▸ **EXTRACT**:
Magnetic reception (biology)
Sensitivity to magnetic stimuli, especially the very weak ones occurring naturally in the environment.
Evidence of magnetic detection has been found in a variety of invertebrates, including protozoa, flatworms, snails, and insects. In 1968 Martin Lindauer and Herman Martin first published extensive data showing that the Earth's geomagnetic field influences the orientation of the waggle-run dance by which a scout honeybee communicates the distance and direction of a food source to the forager bees. Later, Lindauer and Martin showed that fluctuations of less than 10-4 gauss (roughly 1/10,000 of the Earth's field) can influence these bees' behavior. Other investigators found evidence of magnetic detection in other kinds of insects, including termites, beetles, and fruit flies (Drosophila).

▸ **EXERCISE INSTRUCTIONS**:
Continue the text on magnetic reception in biology from its last sentence.

▸ **EXTRACTED MATERIAL**:
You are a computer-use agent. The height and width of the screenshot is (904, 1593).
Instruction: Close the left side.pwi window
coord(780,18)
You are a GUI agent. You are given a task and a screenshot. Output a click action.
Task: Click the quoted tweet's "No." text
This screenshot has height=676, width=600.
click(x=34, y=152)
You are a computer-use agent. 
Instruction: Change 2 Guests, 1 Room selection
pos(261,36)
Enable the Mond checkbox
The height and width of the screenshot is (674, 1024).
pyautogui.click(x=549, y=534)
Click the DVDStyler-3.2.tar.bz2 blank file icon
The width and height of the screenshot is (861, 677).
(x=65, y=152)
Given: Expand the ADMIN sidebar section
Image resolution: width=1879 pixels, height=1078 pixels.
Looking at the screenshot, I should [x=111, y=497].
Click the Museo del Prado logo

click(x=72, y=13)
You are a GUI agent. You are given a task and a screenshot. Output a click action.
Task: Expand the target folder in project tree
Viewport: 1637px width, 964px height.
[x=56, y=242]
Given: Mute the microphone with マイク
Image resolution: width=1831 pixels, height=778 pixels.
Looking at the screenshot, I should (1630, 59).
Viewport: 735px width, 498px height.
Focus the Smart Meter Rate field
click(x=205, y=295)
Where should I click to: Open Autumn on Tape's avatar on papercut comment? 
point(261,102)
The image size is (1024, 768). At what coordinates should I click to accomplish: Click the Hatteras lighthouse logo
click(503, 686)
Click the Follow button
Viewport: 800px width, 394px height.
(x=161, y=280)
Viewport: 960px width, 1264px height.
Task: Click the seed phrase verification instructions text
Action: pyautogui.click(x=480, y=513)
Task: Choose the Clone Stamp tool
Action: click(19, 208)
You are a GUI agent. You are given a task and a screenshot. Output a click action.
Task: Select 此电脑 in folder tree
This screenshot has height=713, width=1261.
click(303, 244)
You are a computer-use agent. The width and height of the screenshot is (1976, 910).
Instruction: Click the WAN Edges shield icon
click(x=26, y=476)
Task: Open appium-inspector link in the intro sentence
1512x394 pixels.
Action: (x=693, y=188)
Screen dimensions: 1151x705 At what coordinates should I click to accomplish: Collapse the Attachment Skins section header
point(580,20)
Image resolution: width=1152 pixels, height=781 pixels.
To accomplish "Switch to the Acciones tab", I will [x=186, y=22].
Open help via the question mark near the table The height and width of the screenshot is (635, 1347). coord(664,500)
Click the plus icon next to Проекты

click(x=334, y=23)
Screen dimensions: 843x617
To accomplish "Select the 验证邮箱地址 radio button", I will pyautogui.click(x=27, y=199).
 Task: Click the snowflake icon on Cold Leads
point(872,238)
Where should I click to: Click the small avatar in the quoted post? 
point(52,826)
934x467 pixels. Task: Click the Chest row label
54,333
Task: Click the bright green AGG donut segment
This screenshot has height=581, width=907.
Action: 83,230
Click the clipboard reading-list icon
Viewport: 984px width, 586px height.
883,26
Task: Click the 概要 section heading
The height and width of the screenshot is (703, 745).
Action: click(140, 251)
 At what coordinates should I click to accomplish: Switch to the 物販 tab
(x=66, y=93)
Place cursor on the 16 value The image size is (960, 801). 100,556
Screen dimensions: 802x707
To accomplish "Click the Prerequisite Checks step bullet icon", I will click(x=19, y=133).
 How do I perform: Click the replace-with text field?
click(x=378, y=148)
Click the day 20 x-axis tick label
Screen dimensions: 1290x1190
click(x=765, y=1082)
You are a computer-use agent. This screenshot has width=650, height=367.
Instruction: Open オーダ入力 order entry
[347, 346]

▸ **RESULT FOR THIS TASK**:
Most of the evidence for magnetic detection by birds has come from studies of their migratory and homing behavior. Results strongly suggest that birds possess a magnetic compass, that is, they can determine compass bearings from the geomagnetic field. Evidence indicates that birds' sensitivity to magnetic stimuli is roughly similar to the honeybees'. It appears that the tiny fluctuations in the Earth's magnetic field caused by solar flares and other solar disturbances have a detectable effect on birds' navigation. The detection system probably has a narrow range of sensitivity; magnetic fields much stronger or weaker than the Earth's probably cannot be detected. See Migratory behavior
Although behavioral effects of magnetic stimuli have been found in many kinds of animals, no one has yet succeeded in conditioning an animal to a magnetic stimulus in the laboratory. There is abundant evidence that the detection process is not quick, usually taking 15 min or more; hence, the flash stimuli presented in most classical conditioning attempts may be undetectable.
The physical mechanism for magnetic detection by living organisms is unknown, though a variety of possibilities have been put forward.